____ TASK MATERIAL

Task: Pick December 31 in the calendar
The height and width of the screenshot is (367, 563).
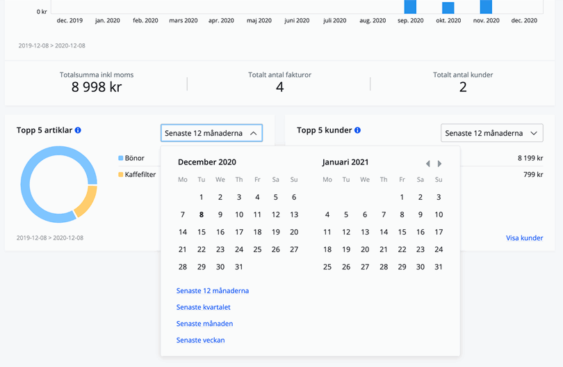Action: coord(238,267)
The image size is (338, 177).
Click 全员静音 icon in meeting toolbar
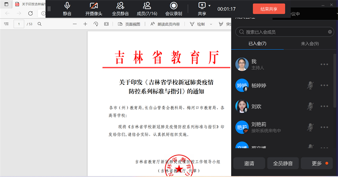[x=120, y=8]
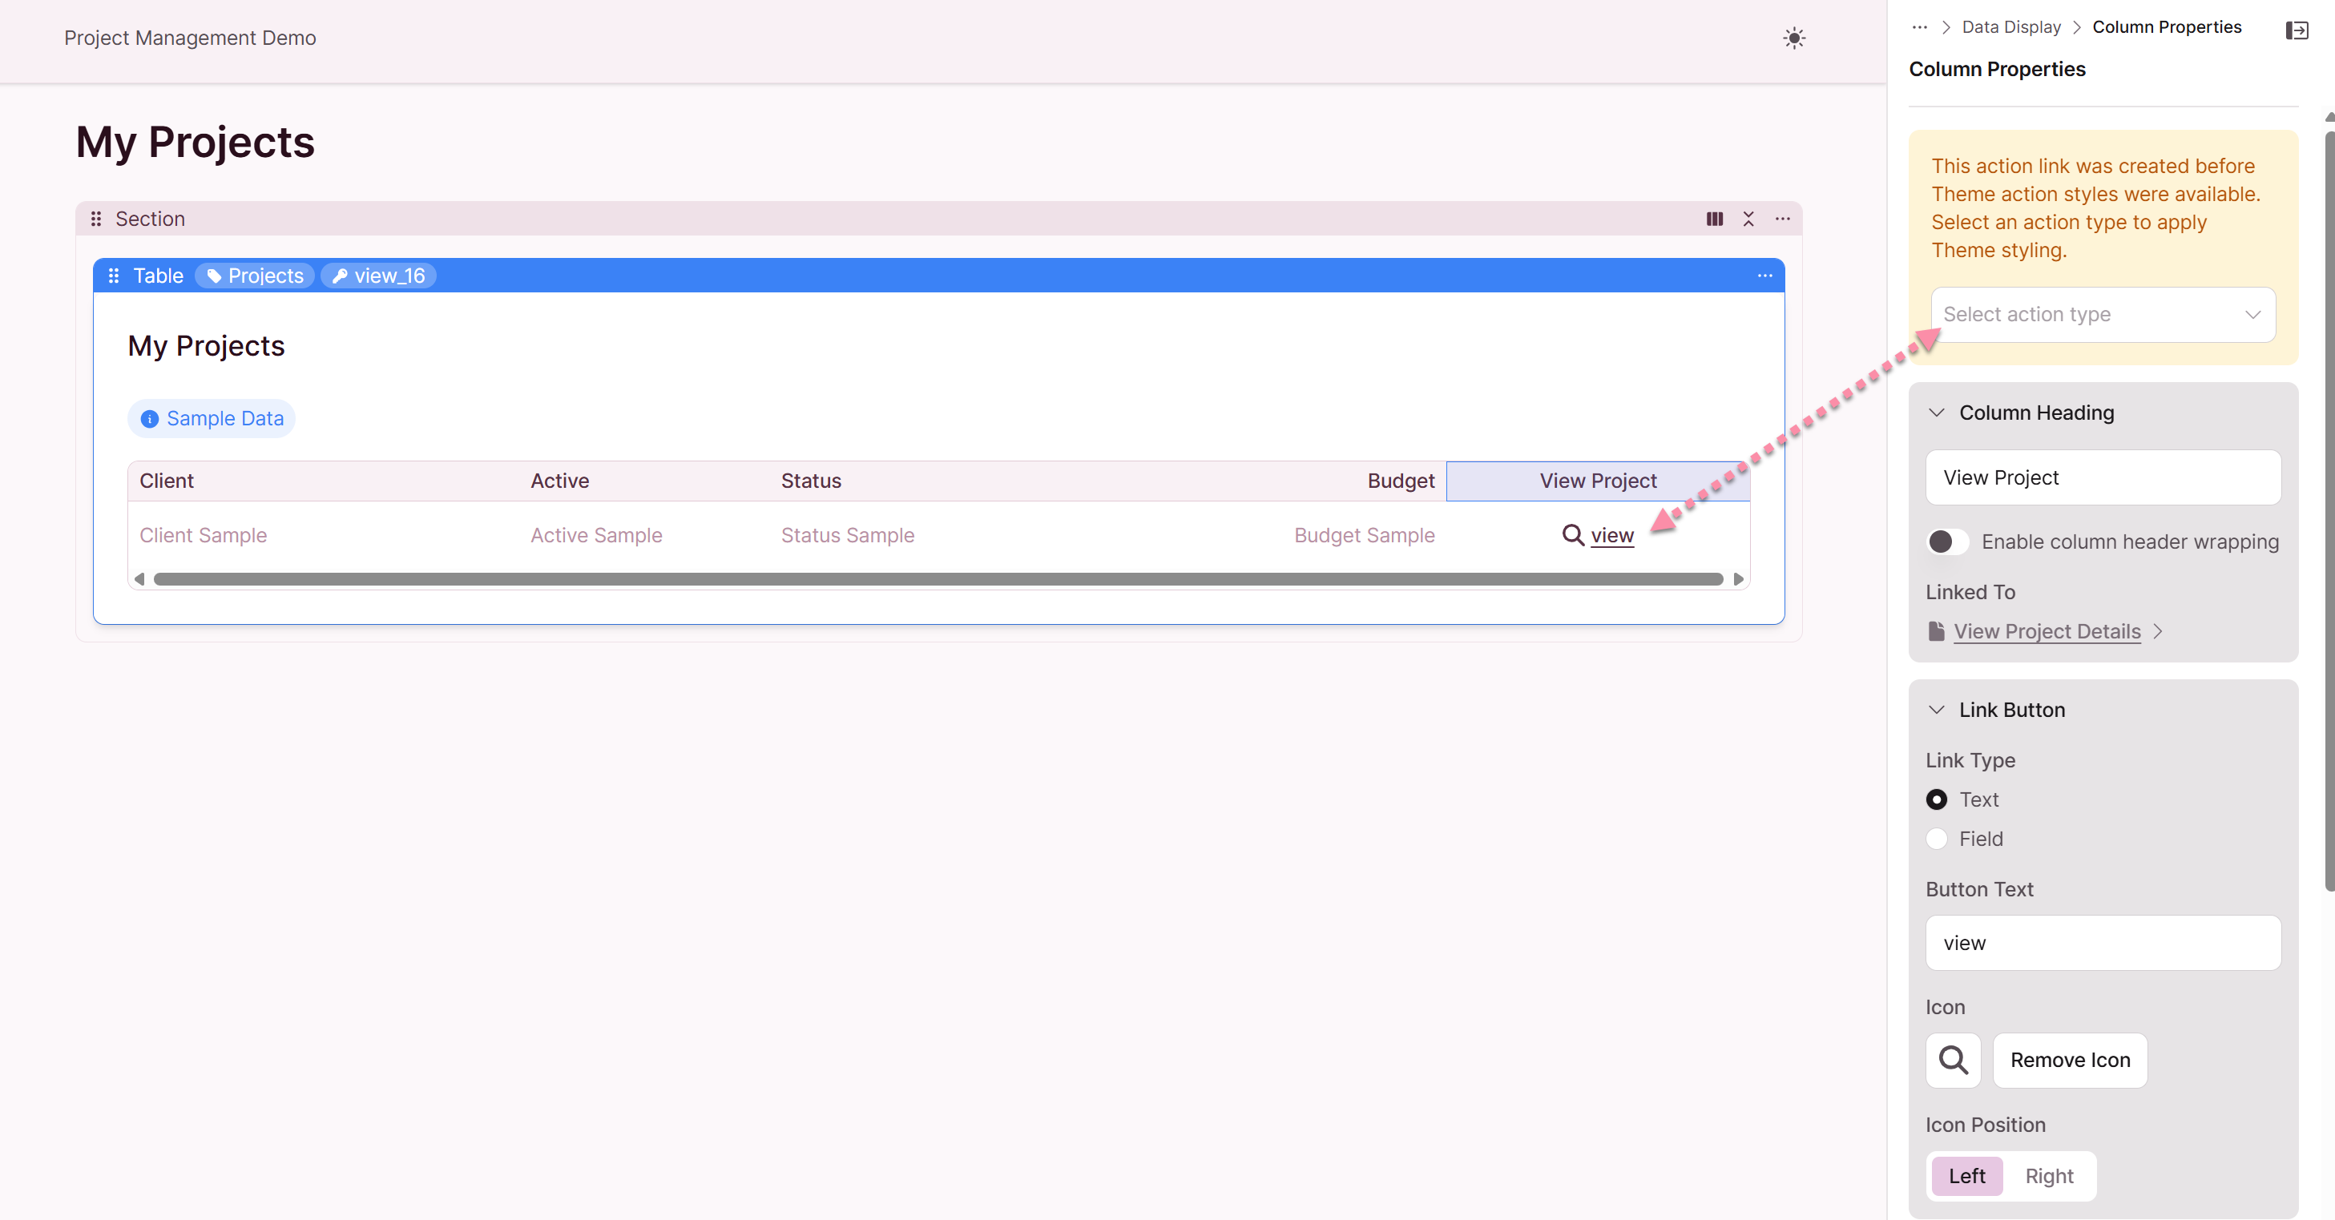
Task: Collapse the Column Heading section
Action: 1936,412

________

TASK GOAL.
Rewrite the listing, starting at the line containing "The image size is (338, 177)." and ending at the end of the listing, with "icon" replaced by "button" and everything else unchanged. Leave the pictures out of your answer.

WRITTEN RESPONSE.
The image size is (338, 177).
Click 全员静音 button in meeting toolbar
[x=120, y=8]
Task: Collapse the Column Heading section
Action: 1936,412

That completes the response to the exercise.